**Instructions for the task**
Put every line of the records below into a numbered list, leaving out the blank lines.

**Data drawn from a collection**
## BEGIN

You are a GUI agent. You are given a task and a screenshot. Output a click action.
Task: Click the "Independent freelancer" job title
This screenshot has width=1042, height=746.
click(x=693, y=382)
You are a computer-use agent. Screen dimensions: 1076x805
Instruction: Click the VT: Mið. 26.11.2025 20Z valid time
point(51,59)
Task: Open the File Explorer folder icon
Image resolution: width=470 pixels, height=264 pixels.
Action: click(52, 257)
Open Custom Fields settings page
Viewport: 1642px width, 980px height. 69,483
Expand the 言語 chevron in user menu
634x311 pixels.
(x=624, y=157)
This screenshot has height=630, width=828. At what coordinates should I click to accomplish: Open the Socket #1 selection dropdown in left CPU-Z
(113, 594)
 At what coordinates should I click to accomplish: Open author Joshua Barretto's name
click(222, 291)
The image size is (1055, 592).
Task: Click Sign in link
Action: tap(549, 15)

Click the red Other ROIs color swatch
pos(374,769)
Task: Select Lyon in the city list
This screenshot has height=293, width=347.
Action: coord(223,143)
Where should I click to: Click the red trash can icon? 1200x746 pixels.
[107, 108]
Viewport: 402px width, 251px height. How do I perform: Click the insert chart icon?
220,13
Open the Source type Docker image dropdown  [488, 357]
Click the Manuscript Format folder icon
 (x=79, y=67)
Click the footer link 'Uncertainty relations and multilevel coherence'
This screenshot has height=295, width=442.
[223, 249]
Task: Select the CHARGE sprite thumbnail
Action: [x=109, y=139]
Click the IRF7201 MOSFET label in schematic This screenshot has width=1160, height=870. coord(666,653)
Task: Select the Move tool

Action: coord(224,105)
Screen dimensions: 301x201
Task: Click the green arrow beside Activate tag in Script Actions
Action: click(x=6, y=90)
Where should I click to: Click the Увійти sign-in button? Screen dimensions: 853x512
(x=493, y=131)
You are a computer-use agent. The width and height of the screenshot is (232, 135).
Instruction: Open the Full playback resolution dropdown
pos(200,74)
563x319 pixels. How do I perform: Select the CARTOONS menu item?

## END

**Final result**
1. You are a GUI agent. You are given a task and a screenshot. Output a click action.
2. Task: Click the "Independent freelancer" job title
3. This screenshot has width=1042, height=746.
4. click(x=693, y=382)
5. You are a computer-use agent. Screen dimensions: 1076x805
6. Instruction: Click the VT: Mið. 26.11.2025 20Z valid time
7. point(51,59)
8. Task: Open the File Explorer folder icon
9. Image resolution: width=470 pixels, height=264 pixels.
10. Action: click(52, 257)
11. Open Custom Fields settings page
12. Viewport: 1642px width, 980px height. 69,483
13. Expand the 言語 chevron in user menu
14. 634x311 pixels.
15. (x=624, y=157)
16. This screenshot has height=630, width=828. At what coordinates should I click to accomplish: Open the Socket #1 selection dropdown in left CPU-Z
17. (113, 594)
18.  At what coordinates should I click to accomplish: Open author Joshua Barretto's name
19. click(222, 291)
20. The image size is (1055, 592).
21. Task: Click Sign in link
22. Action: tap(549, 15)
23. Click the red Other ROIs color swatch
24. pos(374,769)
25. Task: Select Lyon in the city list
26. This screenshot has height=293, width=347.
27. Action: coord(223,143)
28. Where should I click to: Click the red trash can icon? 1200x746 pixels.
29. [107, 108]
30. Viewport: 402px width, 251px height. How do I perform: Click the insert chart icon?
31. 220,13
32. Open the Source type Docker image dropdown  [488, 357]
33. Click the Manuscript Format folder icon
34.  (x=79, y=67)
35. Click the footer link 'Uncertainty relations and multilevel coherence'
36. This screenshot has height=295, width=442.
37. [223, 249]
38. Task: Select the CHARGE sprite thumbnail
39. Action: [x=109, y=139]
40. Click the IRF7201 MOSFET label in schematic This screenshot has width=1160, height=870. coord(666,653)
41. Task: Select the Move tool
42. Action: coord(224,105)
43. Screen dimensions: 301x201
44. Task: Click the green arrow beside Activate tag in Script Actions
45. Action: click(x=6, y=90)
46. Where should I click to: Click the Увійти sign-in button? Screen dimensions: 853x512
47. (x=493, y=131)
48. You are a computer-use agent. The width and height of the screenshot is (232, 135).
49. Instruction: Open the Full playback resolution dropdown
50. pos(200,74)
51. 563x319 pixels. How do I perform: Select the CARTOONS menu item?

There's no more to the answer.